> **WORK REQUIRED**: The response should hold each line from the entries below where "agent" is found.
━━━━━ DATA PROVIDED ━━━━━
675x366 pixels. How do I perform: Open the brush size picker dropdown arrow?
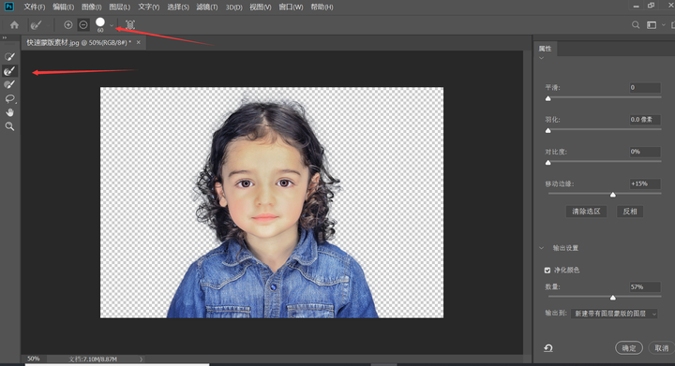112,25
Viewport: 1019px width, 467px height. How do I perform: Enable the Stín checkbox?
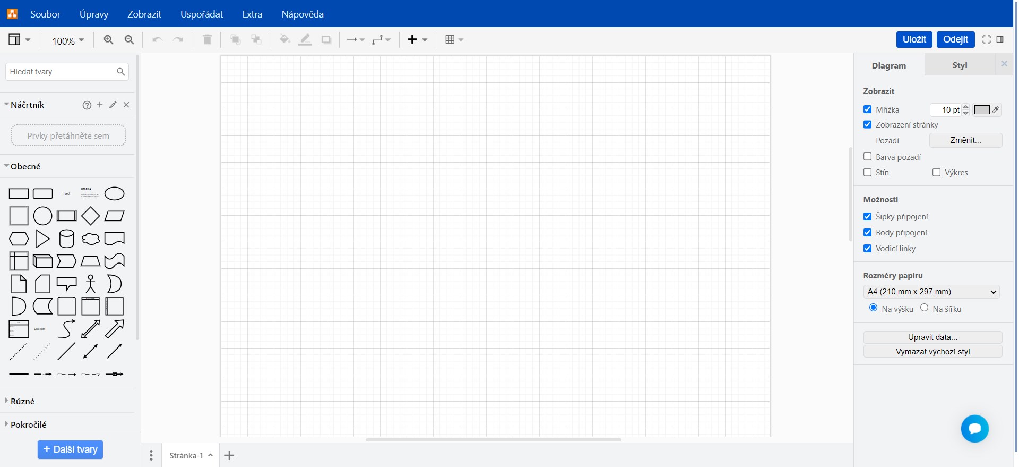[x=868, y=172]
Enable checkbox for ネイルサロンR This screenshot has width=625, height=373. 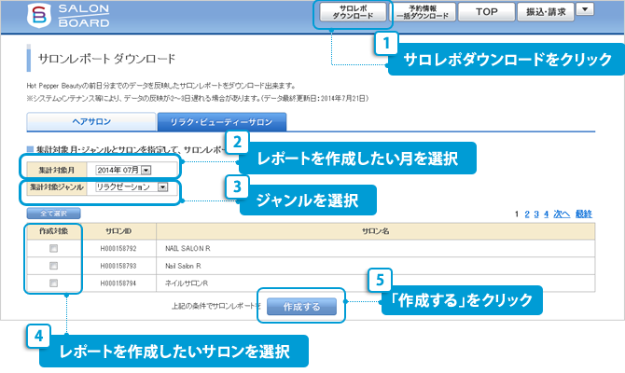pos(53,283)
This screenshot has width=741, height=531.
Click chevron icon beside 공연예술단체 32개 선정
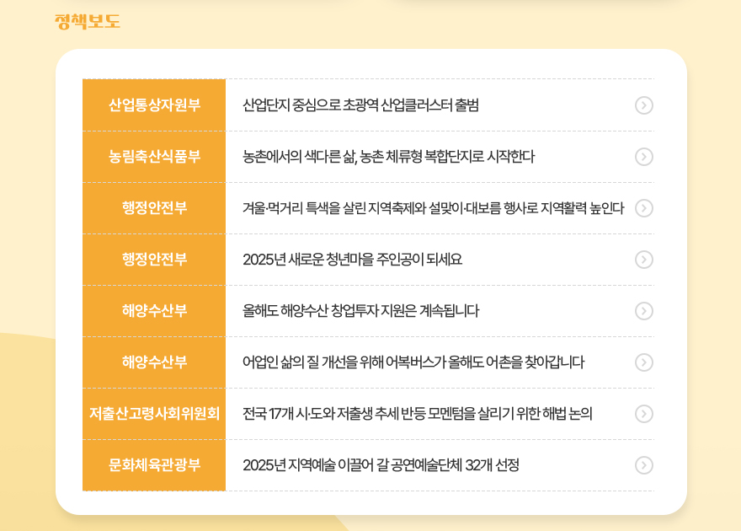point(643,465)
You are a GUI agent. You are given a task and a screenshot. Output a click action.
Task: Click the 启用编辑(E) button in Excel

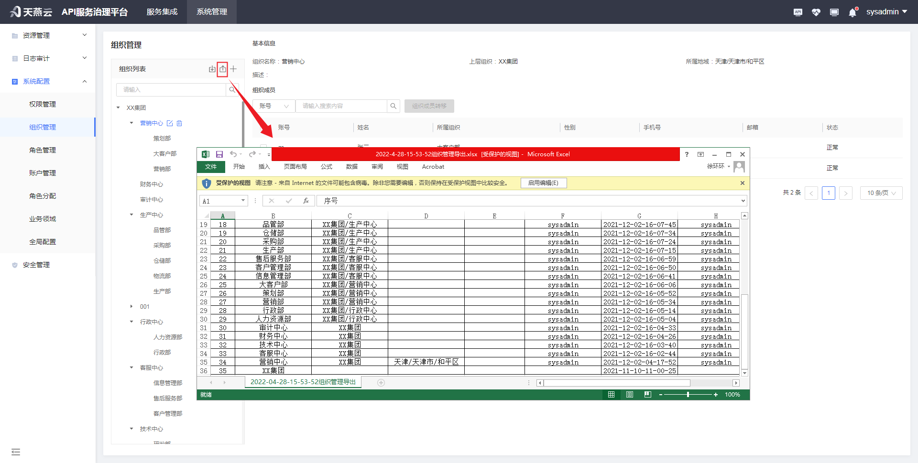point(543,183)
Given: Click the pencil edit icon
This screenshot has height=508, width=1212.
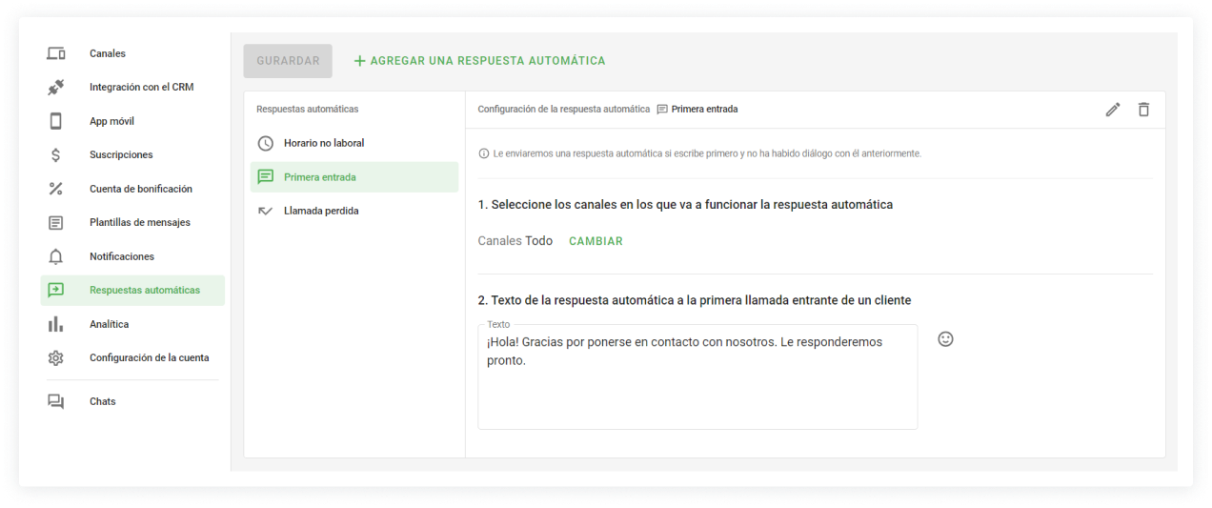Looking at the screenshot, I should tap(1112, 110).
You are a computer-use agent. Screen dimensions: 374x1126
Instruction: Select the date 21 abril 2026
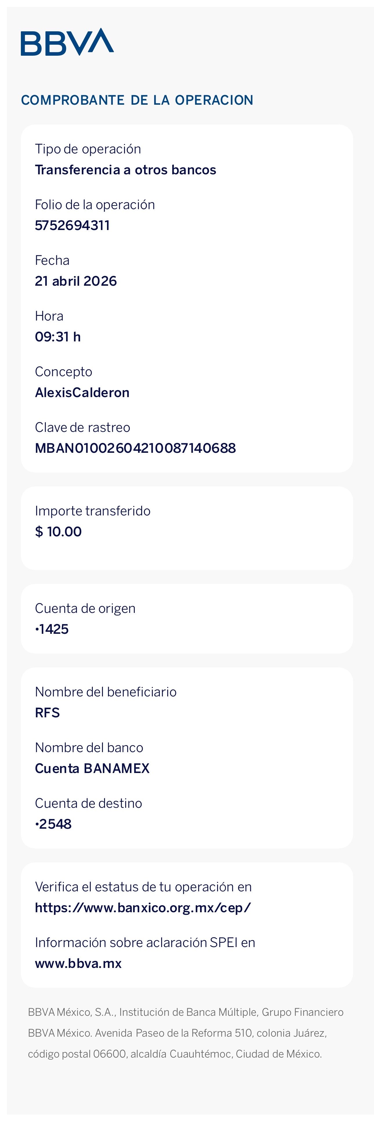(76, 281)
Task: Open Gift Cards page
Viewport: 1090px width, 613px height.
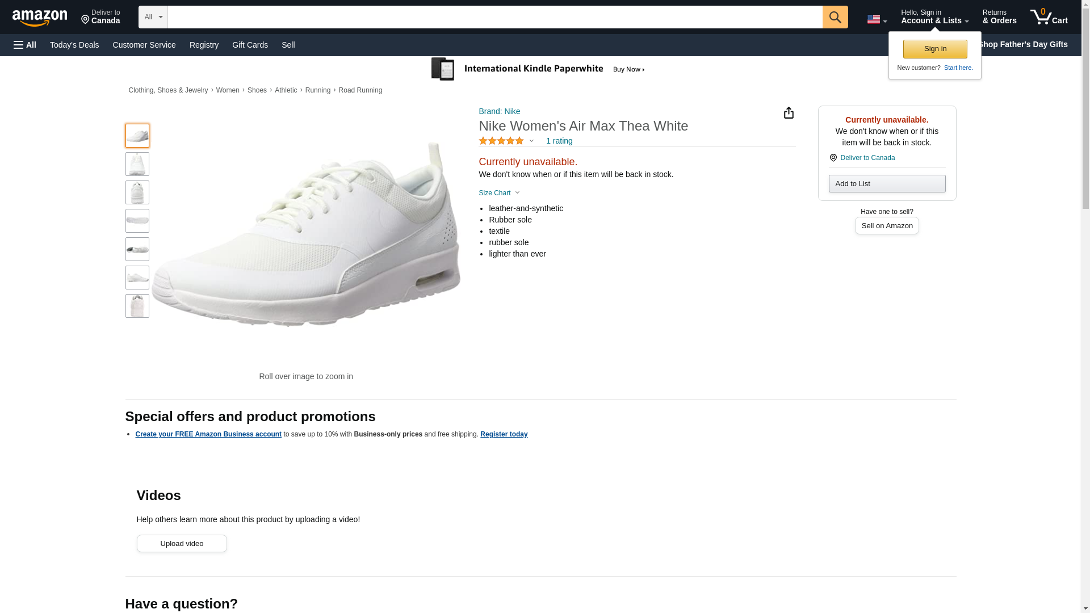Action: 250,45
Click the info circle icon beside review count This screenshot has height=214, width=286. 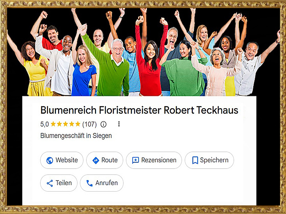point(103,125)
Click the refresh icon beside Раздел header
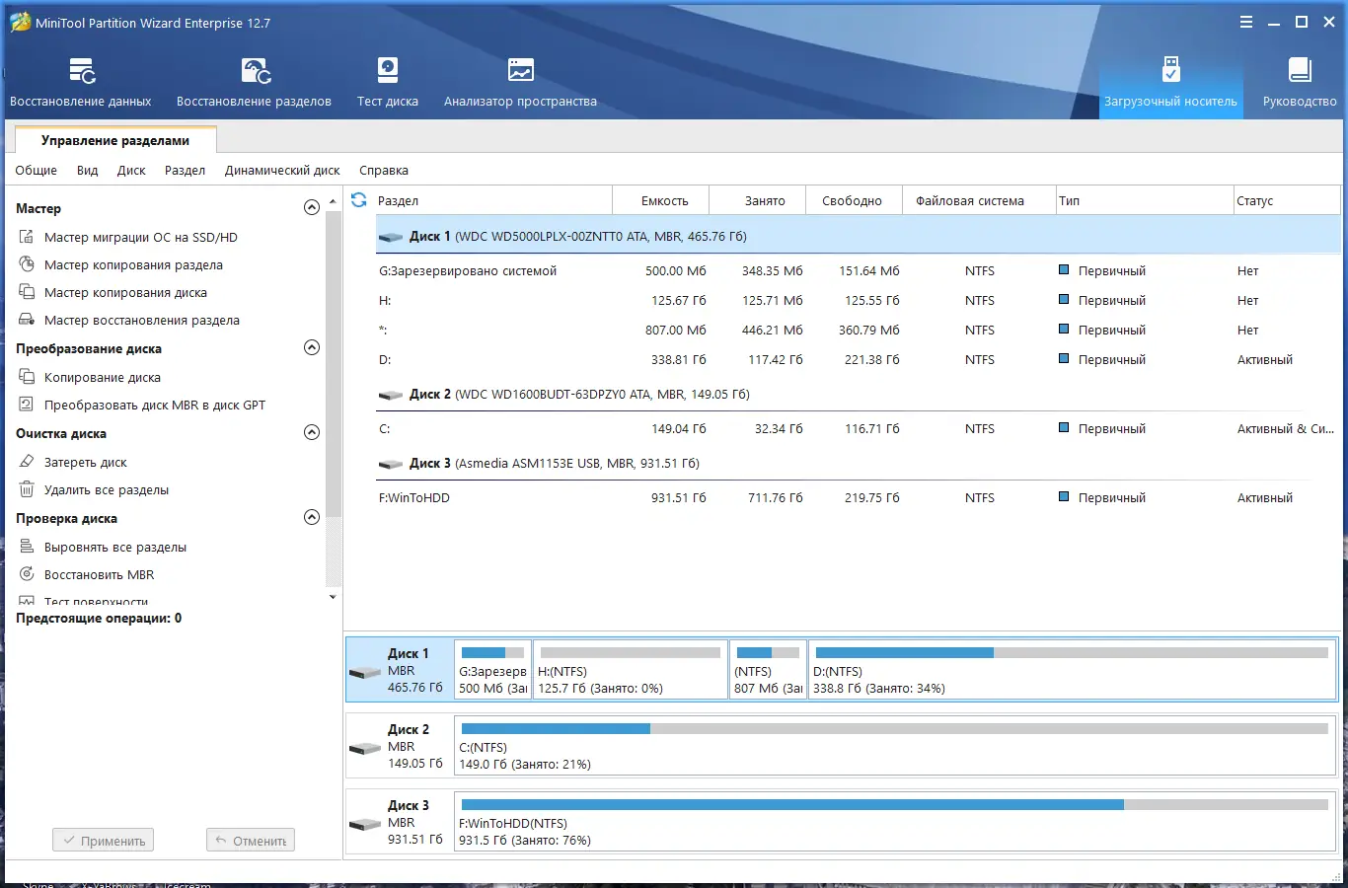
━━━━━
> **RESPONSE**:
You are a GUI agent. You are given a task and a screenshot. Output a click action.
You are a computer-use agent. Screen dimensions: 374x1126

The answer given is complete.